Chat completions#
POST /v1/chat/completions — primary endpoint, 100% OpenAI-compatible.
Basic shape#
client.chat.completions.create(
model="siati/llama-3.1-405b",
messages=[
{"role": "system", "content": "You are a Swiss assistant."},
{"role": "user", "content": "Explain nFADP in 3 bullets."},
],
temperature=0.7,
max_tokens=500,
)
Supported parameters#
| Parameter | Type | Default | Notes |
|---|---|---|---|
model |
string | required | See model catalog. |
messages |
array | required | Alternating system/user/assistant. |
temperature |
float | 1.0 | 0=deterministic, 2=very creative. |
top_p |
float | 1.0 | Nucleus sampling, alternative to temperature. |
max_tokens |
int | model-default | Output cap. If omitted, model decides. |
stream |
bool | false | See streaming. |
tools |
array | – | Function calling, see tool use. |
response_format |
object | – | {"type":"json_object"} for JSON output. |
seed |
int | – | For reproducibility (best-effort). |
stop |
string|array | – | Stop sequences. |
presence_penalty |
float | 0 | -2..+2. |
frequency_penalty |
float | 0 | -2..+2. |
Multi-turn conversation#
history = [{"role": "system", "content": "You are a Swiss legal assistant."}]
while True:
user_input = input("> ")
if not user_input:
break
history.append({"role": "user", "content": user_input})
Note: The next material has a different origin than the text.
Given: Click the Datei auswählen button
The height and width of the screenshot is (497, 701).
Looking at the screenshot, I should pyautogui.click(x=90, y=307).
resp = client.chat.completions.create(
model="siati/mistral-small-24b",
messages=history,
)
answer = resp.choices[0].message.content
print(answer)
history.append({"role": "assistant", "content": answer})
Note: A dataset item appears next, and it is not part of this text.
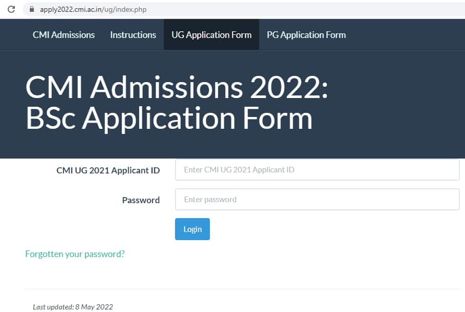Viewport: 465px width, 312px height.
Task: Navigate to the Instructions page
Action: pyautogui.click(x=133, y=34)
The model has no memory across calls — you must resend the full history each turn. Cost: you pay for all input tokens on every round.
Response shape#
{
"id": "chatcmpl-...",
"object": "chat.completion",
"created": 1714723200,
"model": "siati/llama-3.1-405b",
"choices": [
{
"index": 0,
"message": {"role": "assistant", "content": "..."},
"finish_reason": "stop"
}
],
"usage": {
"prompt_tokens": 42,
"completion_tokens": 100,
"total_tokens": 142
}
}
finish_reason can be: stop (natural), length (hit max_tokens),
tool_calls (function call), content_filter (rare, only severe violations).